Raffaela: Sure, there’s plenty. However, none of them come close to the quality of education and mentors that we at CareerFoundry are offering, nor can they compete with our successful outcomes (CF has an 80 percent placement rate) not to mention the value for money.
Any highlights about test marketing it or starting out — any interesting feedback or reaction to what you were doing?
Raffaela: We’ve had great demand from the outset. Our offline classes were incredibly popular and this only increased when we moved everything online, as we were able to reach more people.

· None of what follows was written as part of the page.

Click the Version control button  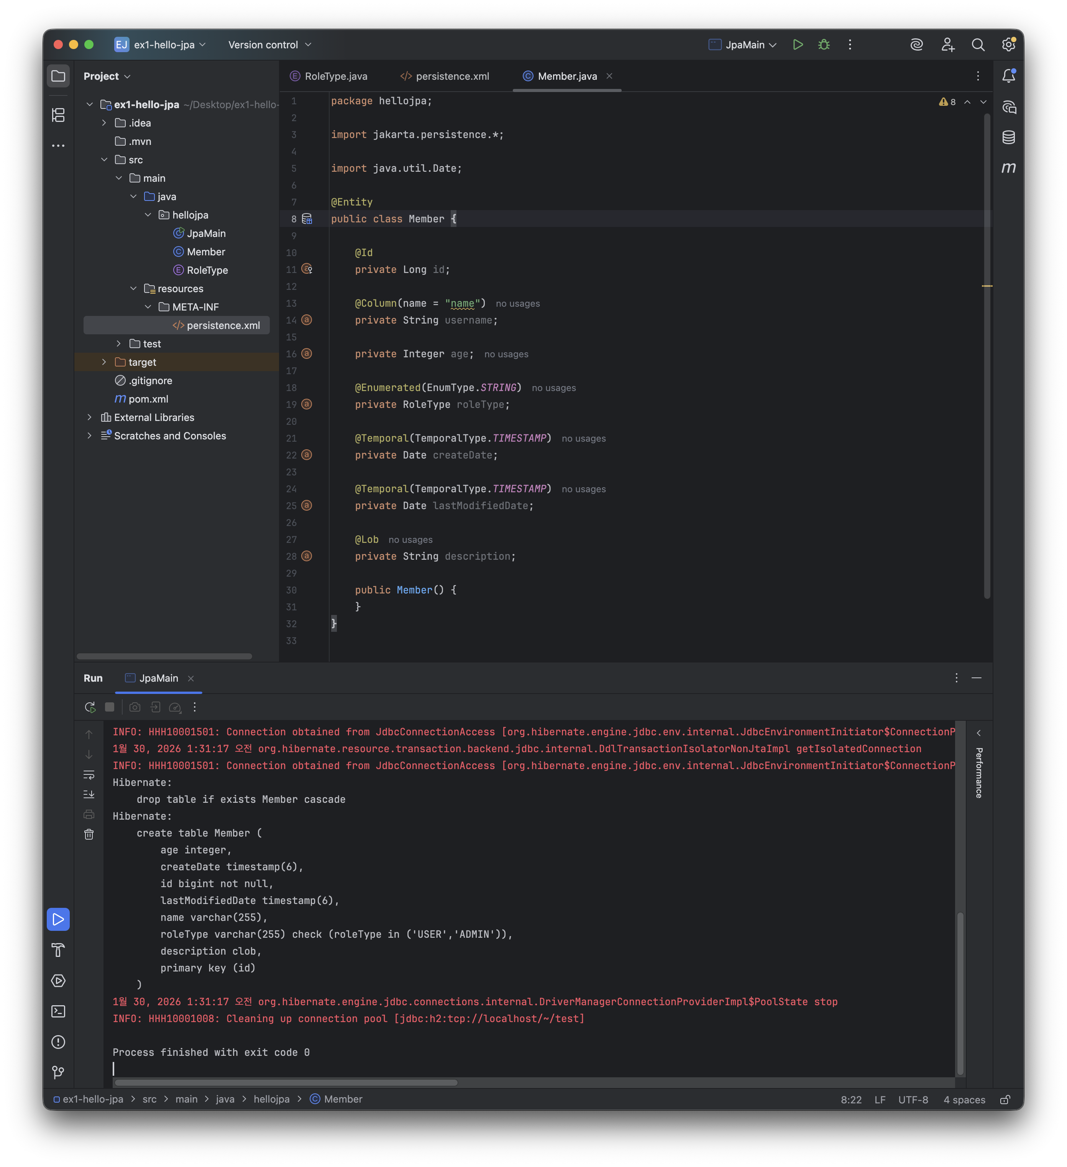click(269, 45)
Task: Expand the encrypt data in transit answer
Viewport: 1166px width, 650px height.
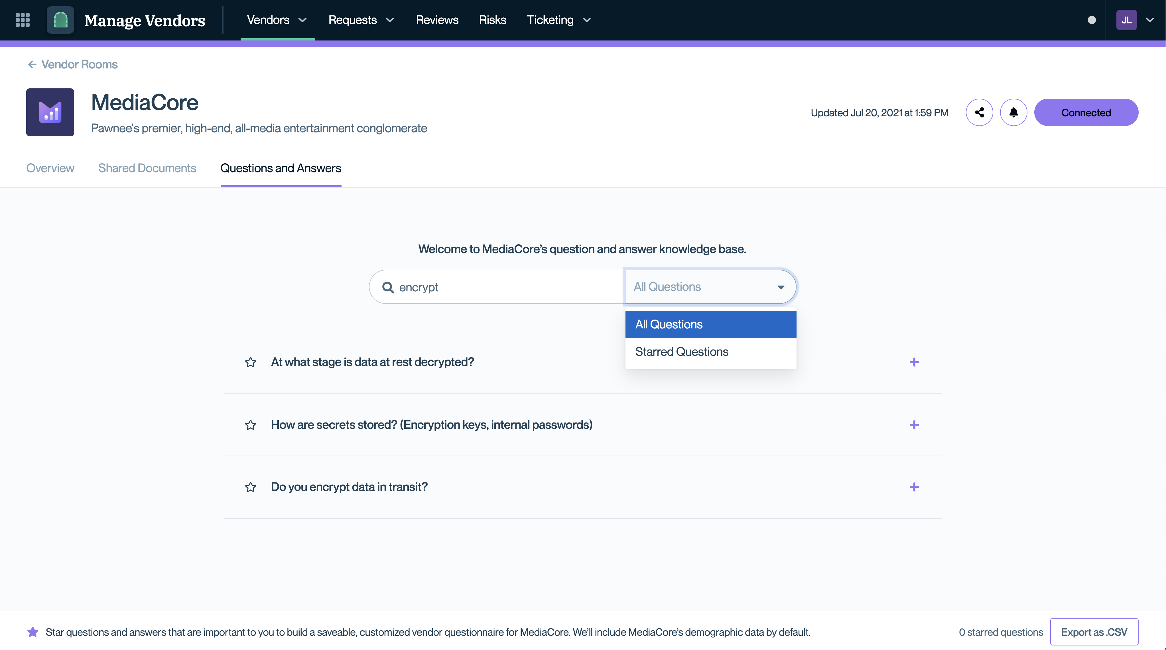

One of the most important things we learned – perhaps because we’re based in Berlin and have not grown up with the Silicon Valley kind of mentality – was that focusing on profitability too early was a mistake. It took a lot of investment into conversion rate optimization before the business really started growing strong.
What else can you say about the value and benefit of Career Foundry?
Raffaela: Well, as I mentioned, 80 percent of our graduates find jobs within 90 days of graduating from one of our courses. This is the biggest value and we’re super proud of each life we can touch and change for the better.
Additionally, we’ve recently started partnerships with top business schools in Germany such as the European Business School Oestrich-Winkel and Zeppelin University, to develop the next generation of digital business leaders. We’ll use the money we just raised to expand on partnerships in this direction; we’re all about educating the next generation of leaders to empower people to live awesome, fulfilled lives while spurring economic growth.
With $1.2 million raised, what’s next?
Raffaela: We’re building two new verticals – that will launch at the end of the year.
We’re also strengthening our career advice and career coaching resources, to bring even more people into jobs following on from the course.
Thoughts on education in general these days?
Raffaela: We’re at the beginning of a gigantic wave with edtech – of the $4 trillion global spending, less than 10 percent is digital. First of all, I anticipate a significant increase in investment in the sector. The global $4.1 trillion education market is ripe for disruption; consumers are ready and demanding solutions. There have been big exits such as
We’re at the beginning of a gigantic wave with edtech – of the $4 trillion global spending, less than 10 percent is digital.
Lynda.com’s $1.5 billion sale to LinkedIn, CrossKnowledge´s sale to Wiley for $175 million and 2U’s $100 million IPO [valuing them at over $400 million] will be happening later this year. Even though investment in the sector is meager, with only $430 million by U.S. edtech firms in 2013, I think investors are starting to realize that there is a wealth of opportunity and talent in edtech and that valuations are still comparably low.
Increasingly, I expect governments to start collaborating more closely with edtech startups; after all, education is always a policy question and edtech solutions offer governments an opportunity to save costs while improving their educational output. In five years, new technologies that don’t exist today will be contributing to the breakthrough into the mainstream of online learning/edtech. Interactive video, WebRTC and wearables, for instance, are technologies l am watching closely.
How about technology’s role in education?
Raffaela: I’m excited about the opportunities in regard to personalization, interactivity and fun that technology can and will bring to how we learn.
You’ve provided a lot of good advice to students to help them in their careers. Any advice for edtech startups these days?
Raffaela: Focus on student outcomes rather than making money. Your customer’s success has the biggest impact on your own. Secondly, focus on your conversion rates and growth before you start thinking about profitability.
Final thoughts?
Raffaela: We are excited about the future, to be able to change people’s lives while building what we think is the most exciting education company on the planet – right from the heart of Berlin. We’ve recently won a few prizes such as the Young European Innovator of 2015 by the European Commission and the EdTech 20, a prize recognizing the most significant innovation and growth over the last year, and whose businesses are primarily based within Europe.